(Raw records)

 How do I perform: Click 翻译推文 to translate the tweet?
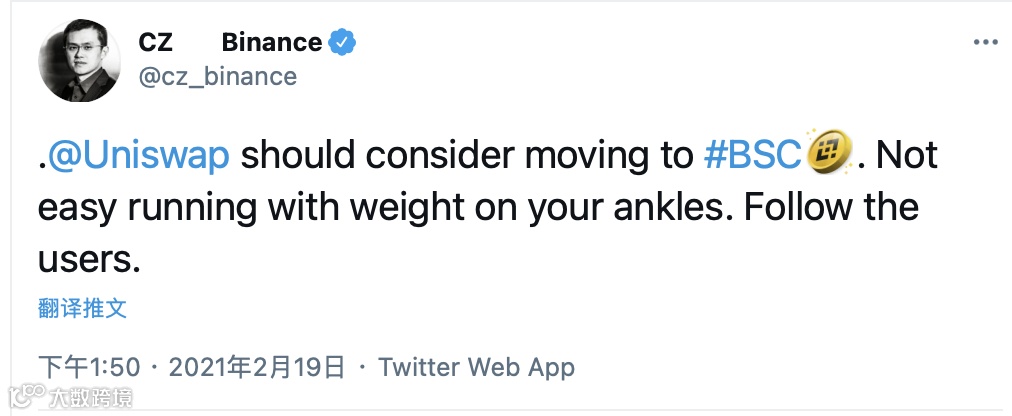tap(82, 308)
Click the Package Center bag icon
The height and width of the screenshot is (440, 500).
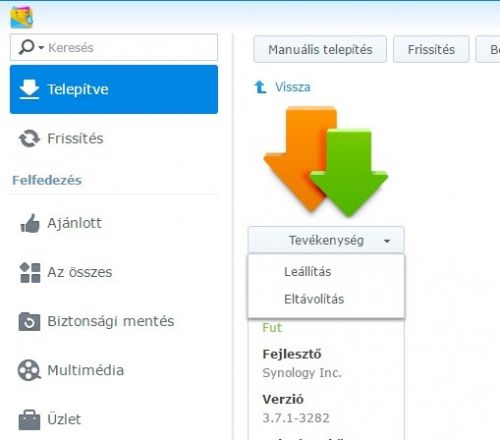click(x=22, y=17)
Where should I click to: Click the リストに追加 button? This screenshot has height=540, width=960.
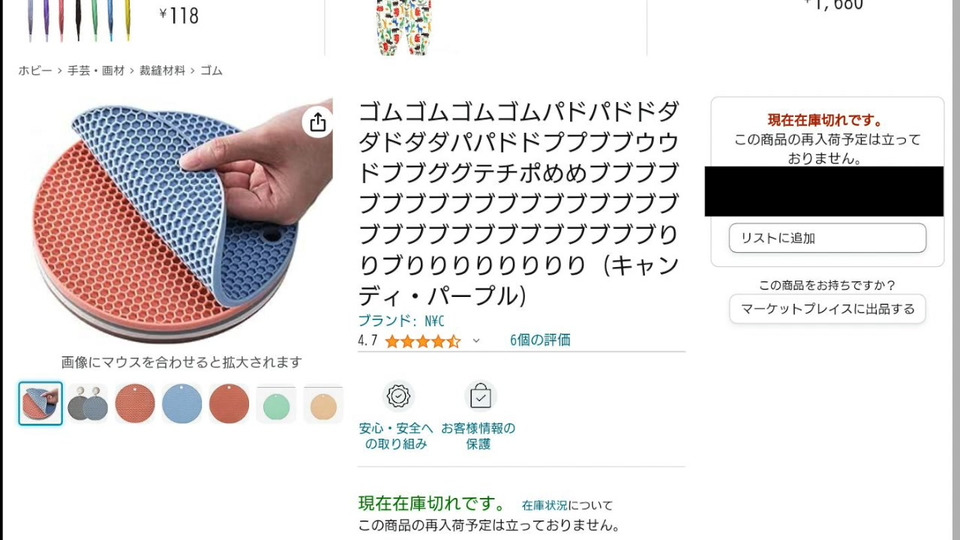[827, 238]
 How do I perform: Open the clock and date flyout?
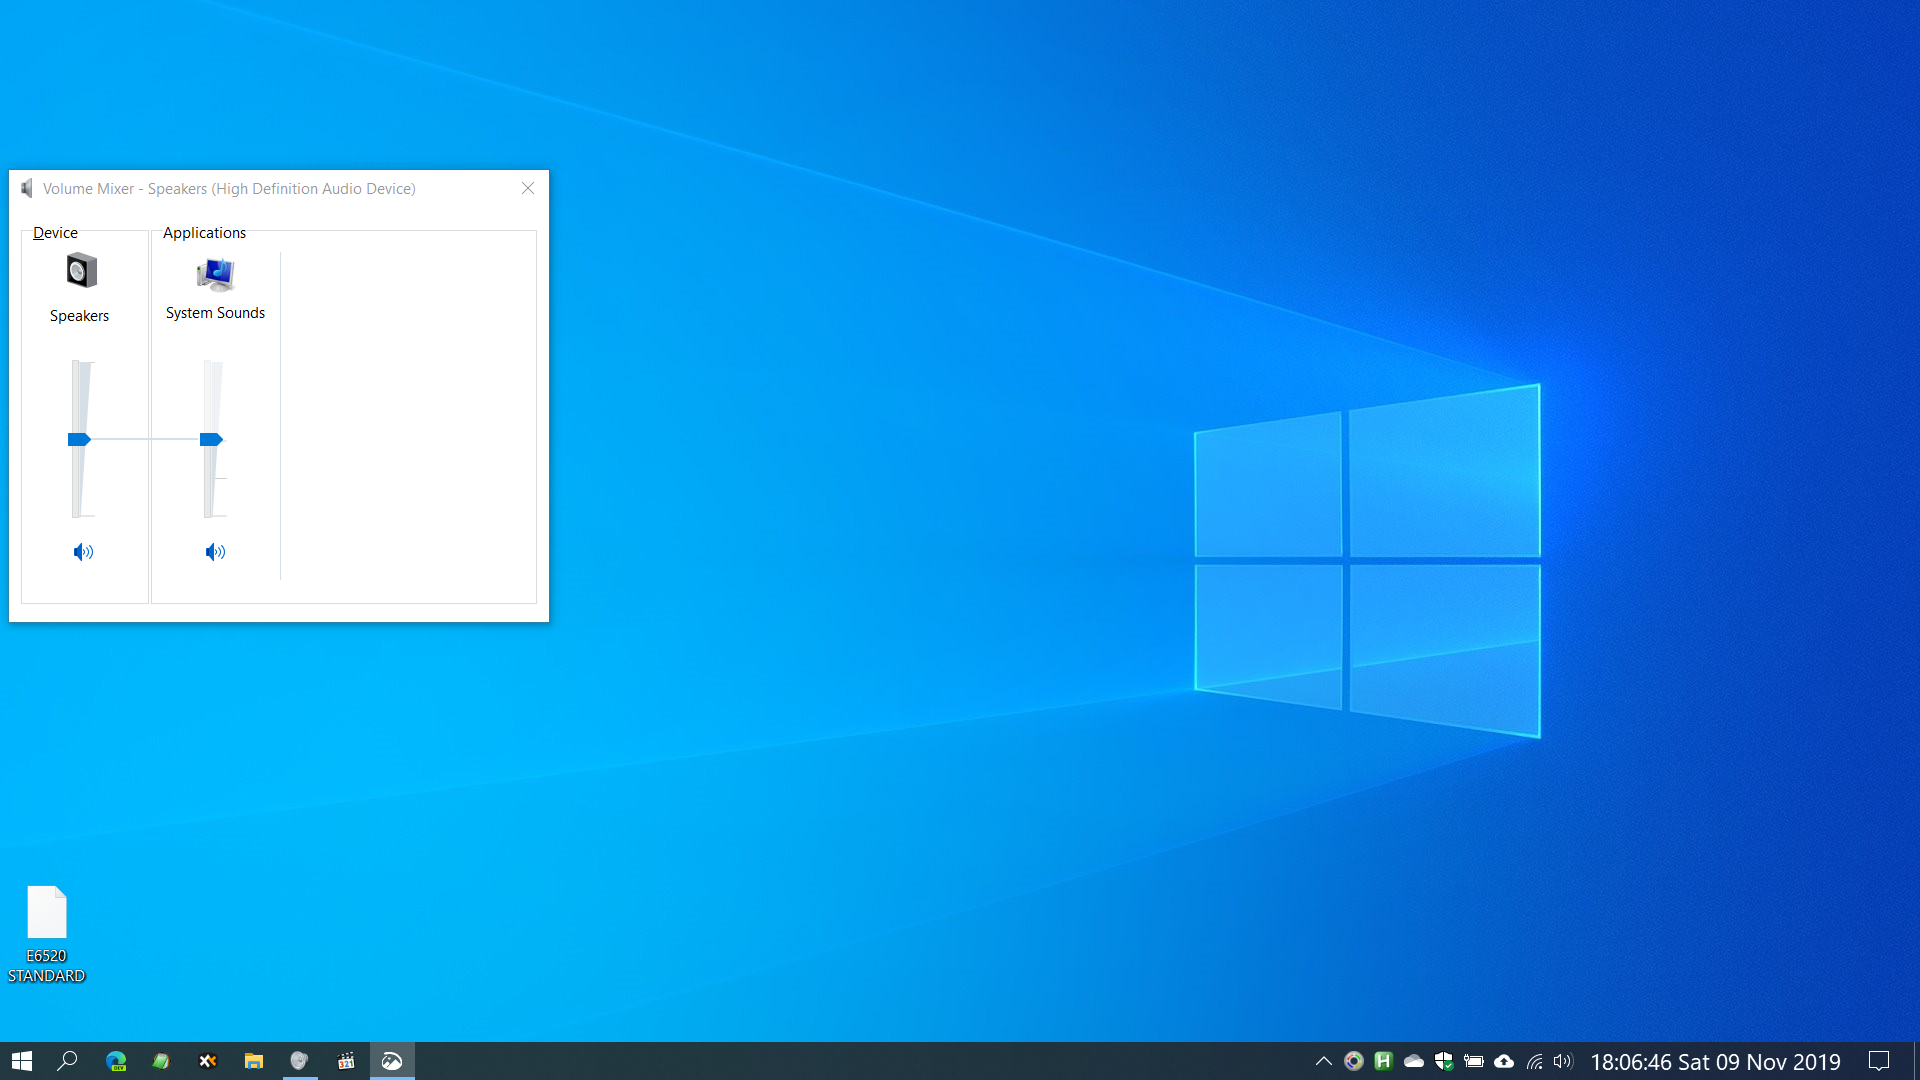(x=1715, y=1061)
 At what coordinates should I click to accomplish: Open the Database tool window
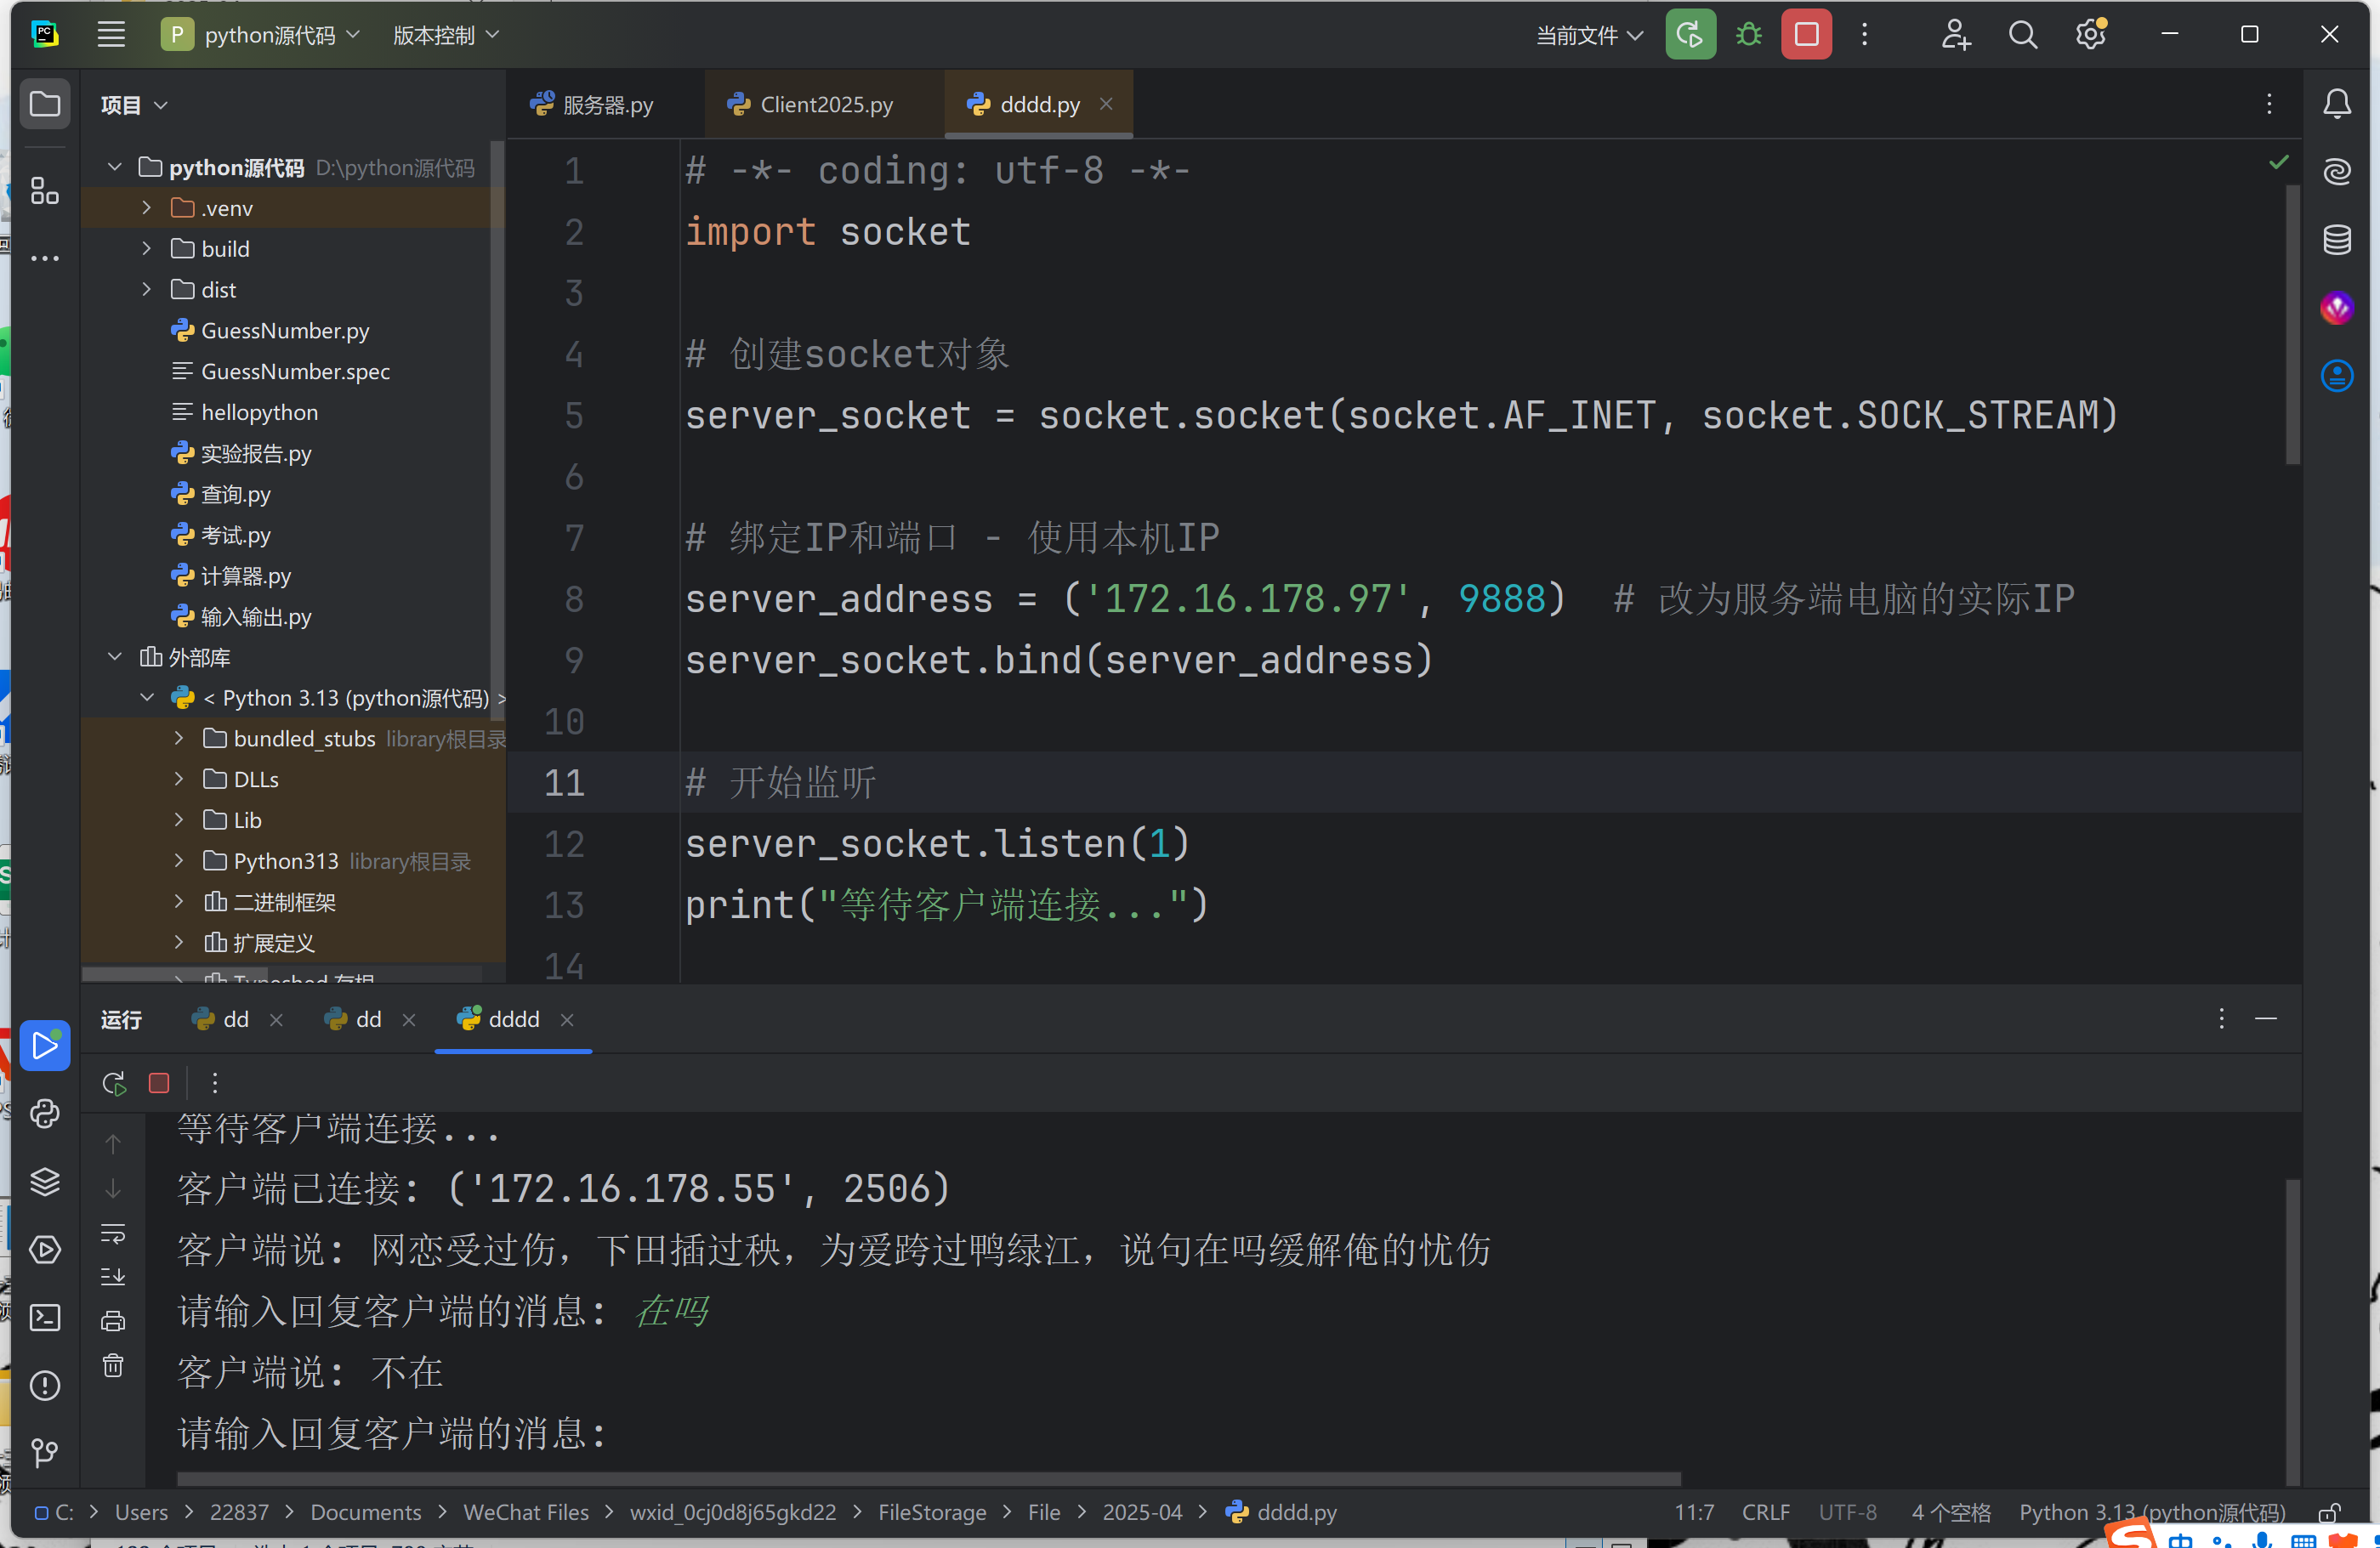click(x=2336, y=240)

**EXERCISE INSTRUCTIONS**
Could you give back all of the records above word for word, leaving the pictures out of your reply?

**ANSWER TO THE TASK**
 How do I perform: Click 翻译推文 to translate the tweet?
tap(82, 308)
Click the Package Center bag icon
The height and width of the screenshot is (440, 500).
click(x=22, y=17)
Where should I click to: Click the リストに追加 button? This screenshot has height=540, width=960.
[827, 238]
 How do I perform: Open the clock and date flyout?
(x=1715, y=1061)
 At what coordinates should I click to accomplish: Open the Database tool window
click(x=2336, y=240)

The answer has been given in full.